[Data extracted from a collection]
****************
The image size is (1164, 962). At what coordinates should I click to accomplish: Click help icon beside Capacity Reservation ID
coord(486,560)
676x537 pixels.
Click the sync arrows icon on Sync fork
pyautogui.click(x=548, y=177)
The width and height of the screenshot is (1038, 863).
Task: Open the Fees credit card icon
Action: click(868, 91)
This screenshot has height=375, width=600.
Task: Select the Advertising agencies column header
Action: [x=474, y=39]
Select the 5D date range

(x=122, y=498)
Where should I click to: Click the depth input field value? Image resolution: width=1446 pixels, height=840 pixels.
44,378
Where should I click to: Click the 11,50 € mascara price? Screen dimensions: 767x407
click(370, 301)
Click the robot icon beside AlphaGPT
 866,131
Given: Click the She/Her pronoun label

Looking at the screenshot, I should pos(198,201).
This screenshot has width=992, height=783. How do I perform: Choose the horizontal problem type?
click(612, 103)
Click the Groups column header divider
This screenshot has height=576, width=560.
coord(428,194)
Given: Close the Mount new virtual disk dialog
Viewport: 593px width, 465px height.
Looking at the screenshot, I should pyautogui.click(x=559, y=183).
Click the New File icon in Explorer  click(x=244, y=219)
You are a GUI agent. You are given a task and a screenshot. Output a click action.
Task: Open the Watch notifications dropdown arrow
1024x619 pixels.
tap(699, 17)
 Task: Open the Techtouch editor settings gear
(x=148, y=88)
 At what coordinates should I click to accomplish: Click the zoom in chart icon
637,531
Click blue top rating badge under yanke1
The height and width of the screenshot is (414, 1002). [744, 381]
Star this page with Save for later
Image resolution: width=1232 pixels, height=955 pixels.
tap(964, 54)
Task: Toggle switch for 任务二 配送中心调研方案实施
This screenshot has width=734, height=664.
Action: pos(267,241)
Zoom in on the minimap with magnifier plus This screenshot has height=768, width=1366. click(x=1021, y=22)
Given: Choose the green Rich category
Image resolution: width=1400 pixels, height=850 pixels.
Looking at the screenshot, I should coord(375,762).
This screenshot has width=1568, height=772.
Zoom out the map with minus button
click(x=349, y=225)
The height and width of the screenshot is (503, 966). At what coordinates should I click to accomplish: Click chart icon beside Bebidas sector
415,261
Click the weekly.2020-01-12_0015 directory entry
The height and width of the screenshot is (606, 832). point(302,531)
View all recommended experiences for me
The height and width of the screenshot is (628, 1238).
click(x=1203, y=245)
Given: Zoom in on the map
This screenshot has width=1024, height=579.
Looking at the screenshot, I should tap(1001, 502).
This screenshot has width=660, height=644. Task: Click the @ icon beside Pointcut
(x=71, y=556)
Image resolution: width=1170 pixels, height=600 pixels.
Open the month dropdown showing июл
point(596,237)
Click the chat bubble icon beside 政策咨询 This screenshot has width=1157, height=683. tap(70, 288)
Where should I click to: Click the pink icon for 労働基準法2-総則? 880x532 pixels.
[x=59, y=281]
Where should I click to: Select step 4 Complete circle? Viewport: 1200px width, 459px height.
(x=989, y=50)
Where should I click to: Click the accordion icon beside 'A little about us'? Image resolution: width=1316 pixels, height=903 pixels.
****************
- Goal of the exercise: Write out again only the lines from the one with "Open the month dropdown showing июл" through the last line of the records above. Keep every word as it stands.

- Response to the exercise:
Open the month dropdown showing июл
point(596,237)
Click the chat bubble icon beside 政策咨询 This screenshot has width=1157, height=683. tap(70, 288)
Where should I click to: Click the pink icon for 労働基準法2-総則? 880x532 pixels.
[x=59, y=281]
Where should I click to: Select step 4 Complete circle? Viewport: 1200px width, 459px height.
(x=989, y=50)
Where should I click to: Click the accordion icon beside 'A little about us'? Image resolution: width=1316 pixels, height=903 pixels.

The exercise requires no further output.